## 課題
本文のうち「振り返れば、自分の道は」で始まる段落を、主な内容を保ったまま箇条書きに改めてください。

「自分の道を歩く」
とは、何も真っ直ぐキラキラした道ばかりを歩くことではない。
真っ直ぐのときもあるけれど、私の道はときに曲がりくねって、ときにオバケが出て、ときに分かれ道があったりする道だ。
因果なもので、こうしてたくさんの情報に触れることができることになったいま、周りを歩く他の誰かの道がキレイに見えることもある。
どうしたって、その舗装されてたり、動く歩道になっていたり、キラキラのショーウィンドウがあったりする道が気になるさ。
振り返れば、自分の道は穴ぼこだらけで、でこぼこしていて、ときに細くなったり、障害物競走みたいなアトラクションがあったり。
「ねえ、どうやったら、そんな道を歩けるの?」
誰かに聞いたそれを、同じように真似したくもなる。
もちろん、それで運よく同じような道を歩けるようになることもある。

## 提供された項目
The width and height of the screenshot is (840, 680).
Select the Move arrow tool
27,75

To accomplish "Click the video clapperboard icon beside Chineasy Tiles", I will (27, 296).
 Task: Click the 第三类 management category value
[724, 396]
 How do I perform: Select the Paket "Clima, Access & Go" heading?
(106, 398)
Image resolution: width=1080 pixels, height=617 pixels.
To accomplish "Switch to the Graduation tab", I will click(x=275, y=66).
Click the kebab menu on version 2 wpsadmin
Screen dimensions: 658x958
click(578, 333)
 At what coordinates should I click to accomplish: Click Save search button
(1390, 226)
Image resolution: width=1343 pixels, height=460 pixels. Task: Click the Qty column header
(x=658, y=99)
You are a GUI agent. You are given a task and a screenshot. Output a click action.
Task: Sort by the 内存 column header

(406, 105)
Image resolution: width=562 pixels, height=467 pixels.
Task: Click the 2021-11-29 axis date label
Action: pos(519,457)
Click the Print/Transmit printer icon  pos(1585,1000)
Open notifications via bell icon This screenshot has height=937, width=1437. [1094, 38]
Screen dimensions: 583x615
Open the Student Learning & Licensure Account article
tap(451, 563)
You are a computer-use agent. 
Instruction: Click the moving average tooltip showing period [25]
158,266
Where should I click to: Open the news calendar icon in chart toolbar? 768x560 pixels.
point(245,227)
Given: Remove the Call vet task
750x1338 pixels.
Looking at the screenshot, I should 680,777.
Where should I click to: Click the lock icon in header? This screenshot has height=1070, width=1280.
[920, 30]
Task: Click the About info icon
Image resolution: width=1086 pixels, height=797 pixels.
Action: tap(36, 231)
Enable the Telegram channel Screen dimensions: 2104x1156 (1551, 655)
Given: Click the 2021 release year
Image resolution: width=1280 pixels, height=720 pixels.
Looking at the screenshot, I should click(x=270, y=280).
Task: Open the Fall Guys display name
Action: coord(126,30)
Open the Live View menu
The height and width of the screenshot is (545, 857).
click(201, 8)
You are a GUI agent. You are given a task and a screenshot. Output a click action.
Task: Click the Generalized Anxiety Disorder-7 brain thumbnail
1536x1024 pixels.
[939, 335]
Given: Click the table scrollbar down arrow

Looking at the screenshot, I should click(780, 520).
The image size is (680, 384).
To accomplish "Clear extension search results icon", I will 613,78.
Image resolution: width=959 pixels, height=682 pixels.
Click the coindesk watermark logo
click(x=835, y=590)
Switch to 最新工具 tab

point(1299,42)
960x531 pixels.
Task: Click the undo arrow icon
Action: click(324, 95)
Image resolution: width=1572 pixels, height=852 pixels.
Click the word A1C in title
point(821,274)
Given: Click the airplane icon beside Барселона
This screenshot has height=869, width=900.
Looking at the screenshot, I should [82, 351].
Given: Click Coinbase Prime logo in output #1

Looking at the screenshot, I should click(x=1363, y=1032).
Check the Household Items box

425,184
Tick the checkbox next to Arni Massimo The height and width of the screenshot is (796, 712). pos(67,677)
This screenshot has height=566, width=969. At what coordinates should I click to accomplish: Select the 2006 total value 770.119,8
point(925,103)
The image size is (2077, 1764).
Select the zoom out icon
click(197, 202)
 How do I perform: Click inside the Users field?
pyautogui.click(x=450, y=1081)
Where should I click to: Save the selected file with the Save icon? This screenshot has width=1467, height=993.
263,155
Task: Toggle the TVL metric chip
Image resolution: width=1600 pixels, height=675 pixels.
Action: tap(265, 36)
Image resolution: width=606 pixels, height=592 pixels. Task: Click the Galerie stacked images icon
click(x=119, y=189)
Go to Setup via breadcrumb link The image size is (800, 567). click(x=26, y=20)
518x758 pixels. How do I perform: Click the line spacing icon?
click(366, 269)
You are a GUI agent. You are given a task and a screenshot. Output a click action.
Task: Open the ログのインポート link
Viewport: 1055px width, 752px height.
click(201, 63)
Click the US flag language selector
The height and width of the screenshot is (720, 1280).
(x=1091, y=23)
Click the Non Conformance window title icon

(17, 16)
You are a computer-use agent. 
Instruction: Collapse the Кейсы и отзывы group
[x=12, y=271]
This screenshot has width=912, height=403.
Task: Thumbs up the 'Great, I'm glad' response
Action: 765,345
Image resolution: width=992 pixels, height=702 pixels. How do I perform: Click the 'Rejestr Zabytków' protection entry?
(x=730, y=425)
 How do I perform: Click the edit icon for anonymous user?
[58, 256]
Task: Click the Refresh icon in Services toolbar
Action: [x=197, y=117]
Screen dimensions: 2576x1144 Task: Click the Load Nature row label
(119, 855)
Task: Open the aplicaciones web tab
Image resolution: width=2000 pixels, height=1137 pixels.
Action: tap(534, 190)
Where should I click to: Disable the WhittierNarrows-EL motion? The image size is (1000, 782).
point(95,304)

## 解答
- 振り返ると、自分の道は穴ぼこだらけである
- でこぼこしている
- ときに細くなる
- 障害物競走のようなアトラクションがある